> **WHAT IS BEING ASKED**:
Rewrite the listing below from the line containing "Task: Open the 填写&签名 (Fill & Sign) tool" down through the line containing "Action: click(x=934, y=463)", swapping "gear" for "settings" and changing nothing else.

> **GIVEN DATA**:
== == ==
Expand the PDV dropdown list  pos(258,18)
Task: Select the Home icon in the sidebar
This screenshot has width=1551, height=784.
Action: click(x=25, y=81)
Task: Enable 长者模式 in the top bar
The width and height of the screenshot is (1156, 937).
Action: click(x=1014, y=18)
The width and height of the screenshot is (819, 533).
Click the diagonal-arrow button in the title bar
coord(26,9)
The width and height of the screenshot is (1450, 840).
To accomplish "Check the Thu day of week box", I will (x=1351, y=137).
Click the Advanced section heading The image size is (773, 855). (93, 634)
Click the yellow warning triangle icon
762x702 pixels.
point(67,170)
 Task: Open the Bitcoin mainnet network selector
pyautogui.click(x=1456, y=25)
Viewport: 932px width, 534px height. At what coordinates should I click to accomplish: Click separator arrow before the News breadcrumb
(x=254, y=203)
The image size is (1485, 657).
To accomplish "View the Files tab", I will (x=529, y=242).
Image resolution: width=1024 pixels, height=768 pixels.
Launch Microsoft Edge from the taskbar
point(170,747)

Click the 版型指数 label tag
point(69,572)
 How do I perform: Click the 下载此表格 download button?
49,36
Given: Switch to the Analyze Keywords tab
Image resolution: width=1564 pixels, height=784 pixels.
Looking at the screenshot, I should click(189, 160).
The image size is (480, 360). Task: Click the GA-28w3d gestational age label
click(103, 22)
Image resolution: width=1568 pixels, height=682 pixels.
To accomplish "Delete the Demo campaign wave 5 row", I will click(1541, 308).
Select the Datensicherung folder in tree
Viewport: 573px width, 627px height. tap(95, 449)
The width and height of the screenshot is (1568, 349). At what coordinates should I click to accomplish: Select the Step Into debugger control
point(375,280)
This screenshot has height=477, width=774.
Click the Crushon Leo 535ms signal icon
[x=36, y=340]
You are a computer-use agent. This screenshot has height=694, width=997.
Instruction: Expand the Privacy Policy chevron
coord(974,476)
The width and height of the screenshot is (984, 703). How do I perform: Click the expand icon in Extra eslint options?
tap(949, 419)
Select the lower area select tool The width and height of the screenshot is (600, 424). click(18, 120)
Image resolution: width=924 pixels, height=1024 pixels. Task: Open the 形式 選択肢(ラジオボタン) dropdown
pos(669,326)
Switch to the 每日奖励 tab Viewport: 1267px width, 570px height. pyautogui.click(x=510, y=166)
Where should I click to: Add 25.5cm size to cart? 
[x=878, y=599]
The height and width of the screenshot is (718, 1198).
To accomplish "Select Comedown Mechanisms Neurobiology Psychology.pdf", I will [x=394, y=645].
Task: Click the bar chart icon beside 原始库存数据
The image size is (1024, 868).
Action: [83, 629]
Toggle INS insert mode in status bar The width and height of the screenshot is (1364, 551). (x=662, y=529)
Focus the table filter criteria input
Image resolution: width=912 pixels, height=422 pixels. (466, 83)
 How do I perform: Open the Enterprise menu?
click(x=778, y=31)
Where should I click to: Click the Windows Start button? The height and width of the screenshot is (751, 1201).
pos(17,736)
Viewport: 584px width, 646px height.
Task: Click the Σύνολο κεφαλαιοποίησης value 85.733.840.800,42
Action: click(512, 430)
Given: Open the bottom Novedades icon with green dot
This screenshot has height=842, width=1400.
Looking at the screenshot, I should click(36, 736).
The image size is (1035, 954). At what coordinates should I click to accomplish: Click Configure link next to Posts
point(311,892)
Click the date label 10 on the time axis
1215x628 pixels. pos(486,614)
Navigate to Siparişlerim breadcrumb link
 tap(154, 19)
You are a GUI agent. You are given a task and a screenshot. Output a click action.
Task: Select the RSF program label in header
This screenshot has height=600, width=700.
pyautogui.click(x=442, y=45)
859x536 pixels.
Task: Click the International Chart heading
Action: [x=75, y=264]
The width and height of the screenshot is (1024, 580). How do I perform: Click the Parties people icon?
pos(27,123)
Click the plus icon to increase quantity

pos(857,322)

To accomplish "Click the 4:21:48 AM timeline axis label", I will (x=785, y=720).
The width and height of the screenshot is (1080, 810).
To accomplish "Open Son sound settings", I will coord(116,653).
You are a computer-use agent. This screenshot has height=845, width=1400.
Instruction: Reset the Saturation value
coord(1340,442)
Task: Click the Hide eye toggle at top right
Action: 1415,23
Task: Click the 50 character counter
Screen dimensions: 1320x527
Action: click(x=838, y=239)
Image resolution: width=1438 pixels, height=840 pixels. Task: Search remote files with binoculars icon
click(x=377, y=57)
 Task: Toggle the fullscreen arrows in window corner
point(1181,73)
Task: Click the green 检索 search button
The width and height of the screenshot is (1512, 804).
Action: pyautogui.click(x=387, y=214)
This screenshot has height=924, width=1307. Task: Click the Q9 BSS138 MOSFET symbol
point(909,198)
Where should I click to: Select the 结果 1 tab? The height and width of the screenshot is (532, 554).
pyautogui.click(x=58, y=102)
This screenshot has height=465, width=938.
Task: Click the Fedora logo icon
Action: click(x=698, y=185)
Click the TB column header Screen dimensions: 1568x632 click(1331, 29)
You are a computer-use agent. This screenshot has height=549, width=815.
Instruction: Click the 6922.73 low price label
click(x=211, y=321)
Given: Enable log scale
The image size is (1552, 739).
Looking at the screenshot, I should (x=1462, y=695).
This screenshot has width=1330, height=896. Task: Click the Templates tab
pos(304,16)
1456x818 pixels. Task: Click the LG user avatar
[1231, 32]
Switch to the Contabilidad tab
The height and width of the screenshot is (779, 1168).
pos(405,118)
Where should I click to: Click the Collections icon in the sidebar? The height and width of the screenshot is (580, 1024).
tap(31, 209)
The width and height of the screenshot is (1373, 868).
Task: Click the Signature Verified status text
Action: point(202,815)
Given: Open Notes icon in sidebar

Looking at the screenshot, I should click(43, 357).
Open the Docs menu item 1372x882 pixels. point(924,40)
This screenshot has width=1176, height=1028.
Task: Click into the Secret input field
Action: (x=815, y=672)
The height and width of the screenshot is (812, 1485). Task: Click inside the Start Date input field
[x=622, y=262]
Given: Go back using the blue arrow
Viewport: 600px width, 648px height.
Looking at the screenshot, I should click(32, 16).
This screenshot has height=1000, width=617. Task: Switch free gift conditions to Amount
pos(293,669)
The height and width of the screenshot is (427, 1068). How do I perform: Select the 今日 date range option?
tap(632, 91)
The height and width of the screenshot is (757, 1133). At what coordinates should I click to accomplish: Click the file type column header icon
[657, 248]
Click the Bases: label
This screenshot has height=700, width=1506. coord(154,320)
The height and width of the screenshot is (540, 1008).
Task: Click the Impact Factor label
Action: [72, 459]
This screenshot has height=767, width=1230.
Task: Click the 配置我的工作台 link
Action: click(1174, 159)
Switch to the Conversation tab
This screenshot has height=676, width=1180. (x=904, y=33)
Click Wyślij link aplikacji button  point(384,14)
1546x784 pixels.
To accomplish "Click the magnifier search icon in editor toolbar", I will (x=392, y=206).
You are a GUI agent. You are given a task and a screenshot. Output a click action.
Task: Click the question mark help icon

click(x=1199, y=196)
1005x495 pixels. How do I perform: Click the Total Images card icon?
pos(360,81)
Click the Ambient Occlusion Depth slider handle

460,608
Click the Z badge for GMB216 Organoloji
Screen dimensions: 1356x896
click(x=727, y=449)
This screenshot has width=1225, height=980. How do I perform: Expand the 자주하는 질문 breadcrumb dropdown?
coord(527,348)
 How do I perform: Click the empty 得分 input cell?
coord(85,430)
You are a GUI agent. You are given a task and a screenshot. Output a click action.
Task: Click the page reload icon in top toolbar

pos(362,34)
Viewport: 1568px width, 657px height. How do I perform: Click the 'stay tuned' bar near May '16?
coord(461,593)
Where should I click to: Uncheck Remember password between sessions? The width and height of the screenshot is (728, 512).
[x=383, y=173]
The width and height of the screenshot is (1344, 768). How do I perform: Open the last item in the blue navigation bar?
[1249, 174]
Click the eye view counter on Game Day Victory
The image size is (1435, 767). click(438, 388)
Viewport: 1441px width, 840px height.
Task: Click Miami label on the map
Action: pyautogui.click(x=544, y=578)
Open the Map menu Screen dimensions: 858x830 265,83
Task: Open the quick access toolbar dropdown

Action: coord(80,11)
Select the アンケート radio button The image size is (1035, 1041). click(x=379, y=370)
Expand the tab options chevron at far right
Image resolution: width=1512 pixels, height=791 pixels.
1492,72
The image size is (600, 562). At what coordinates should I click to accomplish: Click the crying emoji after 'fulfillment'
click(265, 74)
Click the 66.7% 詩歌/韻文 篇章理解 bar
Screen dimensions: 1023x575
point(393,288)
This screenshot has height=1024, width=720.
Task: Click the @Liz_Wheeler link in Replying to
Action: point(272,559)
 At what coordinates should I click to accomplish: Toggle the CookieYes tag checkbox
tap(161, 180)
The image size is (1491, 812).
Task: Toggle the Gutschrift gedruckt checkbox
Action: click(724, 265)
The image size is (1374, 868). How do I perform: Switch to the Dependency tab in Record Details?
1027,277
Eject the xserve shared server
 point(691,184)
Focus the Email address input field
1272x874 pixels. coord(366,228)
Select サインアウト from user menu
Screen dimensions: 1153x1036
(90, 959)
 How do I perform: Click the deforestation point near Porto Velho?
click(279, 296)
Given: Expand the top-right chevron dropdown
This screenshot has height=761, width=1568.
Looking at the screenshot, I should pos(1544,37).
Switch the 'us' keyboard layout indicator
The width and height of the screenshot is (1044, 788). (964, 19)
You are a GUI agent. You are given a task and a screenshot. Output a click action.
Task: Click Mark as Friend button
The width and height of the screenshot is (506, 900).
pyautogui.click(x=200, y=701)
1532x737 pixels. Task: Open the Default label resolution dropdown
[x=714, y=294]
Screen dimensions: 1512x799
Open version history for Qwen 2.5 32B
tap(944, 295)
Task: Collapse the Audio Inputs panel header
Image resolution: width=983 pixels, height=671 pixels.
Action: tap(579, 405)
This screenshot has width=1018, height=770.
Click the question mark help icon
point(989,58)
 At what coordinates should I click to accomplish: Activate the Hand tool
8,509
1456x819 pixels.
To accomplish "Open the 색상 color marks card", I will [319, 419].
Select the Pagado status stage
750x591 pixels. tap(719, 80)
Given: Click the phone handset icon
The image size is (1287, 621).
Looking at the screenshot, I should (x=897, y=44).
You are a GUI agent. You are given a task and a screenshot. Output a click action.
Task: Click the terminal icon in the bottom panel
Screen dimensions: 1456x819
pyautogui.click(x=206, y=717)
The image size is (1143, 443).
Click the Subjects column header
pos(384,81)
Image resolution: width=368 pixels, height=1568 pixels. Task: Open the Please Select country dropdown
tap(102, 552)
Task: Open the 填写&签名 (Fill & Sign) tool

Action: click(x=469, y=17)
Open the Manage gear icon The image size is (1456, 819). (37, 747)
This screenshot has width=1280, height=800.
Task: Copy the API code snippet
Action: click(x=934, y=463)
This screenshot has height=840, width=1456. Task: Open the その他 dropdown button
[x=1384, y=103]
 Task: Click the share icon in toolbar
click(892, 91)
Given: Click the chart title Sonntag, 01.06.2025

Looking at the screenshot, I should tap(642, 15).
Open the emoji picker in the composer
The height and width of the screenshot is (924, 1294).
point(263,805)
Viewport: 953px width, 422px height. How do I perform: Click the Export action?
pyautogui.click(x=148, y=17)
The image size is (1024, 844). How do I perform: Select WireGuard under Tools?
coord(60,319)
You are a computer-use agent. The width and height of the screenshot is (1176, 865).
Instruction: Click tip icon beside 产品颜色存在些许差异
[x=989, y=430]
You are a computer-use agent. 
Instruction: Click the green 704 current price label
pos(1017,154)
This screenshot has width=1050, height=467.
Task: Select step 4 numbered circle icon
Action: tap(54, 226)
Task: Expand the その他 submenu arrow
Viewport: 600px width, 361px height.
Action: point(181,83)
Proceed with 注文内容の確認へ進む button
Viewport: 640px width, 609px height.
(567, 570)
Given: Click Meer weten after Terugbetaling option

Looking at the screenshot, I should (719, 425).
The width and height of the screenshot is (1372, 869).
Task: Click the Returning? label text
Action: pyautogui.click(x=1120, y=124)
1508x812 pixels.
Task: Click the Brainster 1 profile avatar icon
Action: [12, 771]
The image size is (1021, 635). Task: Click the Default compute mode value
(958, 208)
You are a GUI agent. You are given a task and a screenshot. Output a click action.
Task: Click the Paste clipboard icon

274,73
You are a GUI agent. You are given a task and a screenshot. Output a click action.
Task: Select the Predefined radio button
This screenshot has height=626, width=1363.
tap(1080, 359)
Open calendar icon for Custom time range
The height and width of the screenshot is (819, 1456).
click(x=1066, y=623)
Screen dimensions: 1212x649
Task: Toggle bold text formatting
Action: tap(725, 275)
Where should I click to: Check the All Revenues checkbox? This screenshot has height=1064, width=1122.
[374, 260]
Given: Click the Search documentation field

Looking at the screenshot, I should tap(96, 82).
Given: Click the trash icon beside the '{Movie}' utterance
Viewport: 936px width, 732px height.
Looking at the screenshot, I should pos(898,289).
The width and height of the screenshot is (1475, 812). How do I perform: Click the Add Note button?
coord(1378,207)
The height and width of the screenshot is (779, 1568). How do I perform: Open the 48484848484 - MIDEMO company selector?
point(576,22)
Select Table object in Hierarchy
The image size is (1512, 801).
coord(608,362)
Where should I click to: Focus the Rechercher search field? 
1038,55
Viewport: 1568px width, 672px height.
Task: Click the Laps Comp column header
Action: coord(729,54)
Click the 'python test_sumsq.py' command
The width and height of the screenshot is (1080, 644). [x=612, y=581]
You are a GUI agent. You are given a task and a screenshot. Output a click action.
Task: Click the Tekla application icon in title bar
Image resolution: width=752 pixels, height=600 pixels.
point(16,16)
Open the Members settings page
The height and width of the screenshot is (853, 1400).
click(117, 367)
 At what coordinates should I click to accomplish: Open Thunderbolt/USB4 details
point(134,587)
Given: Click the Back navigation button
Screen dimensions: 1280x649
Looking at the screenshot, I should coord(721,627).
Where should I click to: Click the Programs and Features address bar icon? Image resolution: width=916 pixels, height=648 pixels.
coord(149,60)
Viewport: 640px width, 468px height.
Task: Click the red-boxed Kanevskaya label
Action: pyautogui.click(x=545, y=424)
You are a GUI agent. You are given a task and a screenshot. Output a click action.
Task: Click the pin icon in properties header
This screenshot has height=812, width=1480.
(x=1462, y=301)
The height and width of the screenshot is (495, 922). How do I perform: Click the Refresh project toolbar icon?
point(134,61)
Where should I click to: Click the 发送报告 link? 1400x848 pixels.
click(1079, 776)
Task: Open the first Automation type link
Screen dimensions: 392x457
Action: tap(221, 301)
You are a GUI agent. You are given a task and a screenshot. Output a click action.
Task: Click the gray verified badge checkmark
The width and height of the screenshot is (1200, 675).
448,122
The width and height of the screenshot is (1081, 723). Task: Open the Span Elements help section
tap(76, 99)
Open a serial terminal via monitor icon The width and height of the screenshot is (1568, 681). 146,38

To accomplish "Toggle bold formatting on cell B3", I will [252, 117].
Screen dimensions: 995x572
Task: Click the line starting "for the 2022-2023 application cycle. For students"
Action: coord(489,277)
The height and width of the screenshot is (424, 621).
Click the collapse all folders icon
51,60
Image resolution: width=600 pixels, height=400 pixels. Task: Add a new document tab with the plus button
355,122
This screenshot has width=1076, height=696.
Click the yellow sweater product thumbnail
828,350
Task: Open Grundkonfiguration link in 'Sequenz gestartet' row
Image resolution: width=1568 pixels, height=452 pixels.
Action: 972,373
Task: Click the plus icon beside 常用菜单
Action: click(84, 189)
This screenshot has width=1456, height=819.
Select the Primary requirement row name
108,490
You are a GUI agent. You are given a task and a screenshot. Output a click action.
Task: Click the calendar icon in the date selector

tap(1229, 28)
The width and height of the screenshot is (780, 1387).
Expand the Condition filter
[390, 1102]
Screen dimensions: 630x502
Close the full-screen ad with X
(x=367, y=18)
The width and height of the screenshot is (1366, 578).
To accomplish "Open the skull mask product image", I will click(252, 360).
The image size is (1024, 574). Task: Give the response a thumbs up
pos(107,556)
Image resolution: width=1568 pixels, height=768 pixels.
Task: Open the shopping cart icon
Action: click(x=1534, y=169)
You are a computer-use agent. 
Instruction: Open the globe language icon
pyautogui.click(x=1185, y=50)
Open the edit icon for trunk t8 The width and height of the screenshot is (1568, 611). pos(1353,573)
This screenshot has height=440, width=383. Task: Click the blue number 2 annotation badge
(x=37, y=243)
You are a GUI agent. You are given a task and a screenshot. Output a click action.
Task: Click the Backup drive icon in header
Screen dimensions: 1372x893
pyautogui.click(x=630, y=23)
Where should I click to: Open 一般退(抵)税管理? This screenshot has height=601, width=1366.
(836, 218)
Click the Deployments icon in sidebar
== == ==
> **SOLUTION BELOW**:
Task: Open the 填写&签名 (Fill & Sign) tool

Action: click(x=469, y=17)
Open the Manage settings icon The image size is (1456, 819). (37, 747)
This screenshot has width=1280, height=800.
Task: Copy the API code snippet
Action: click(x=934, y=463)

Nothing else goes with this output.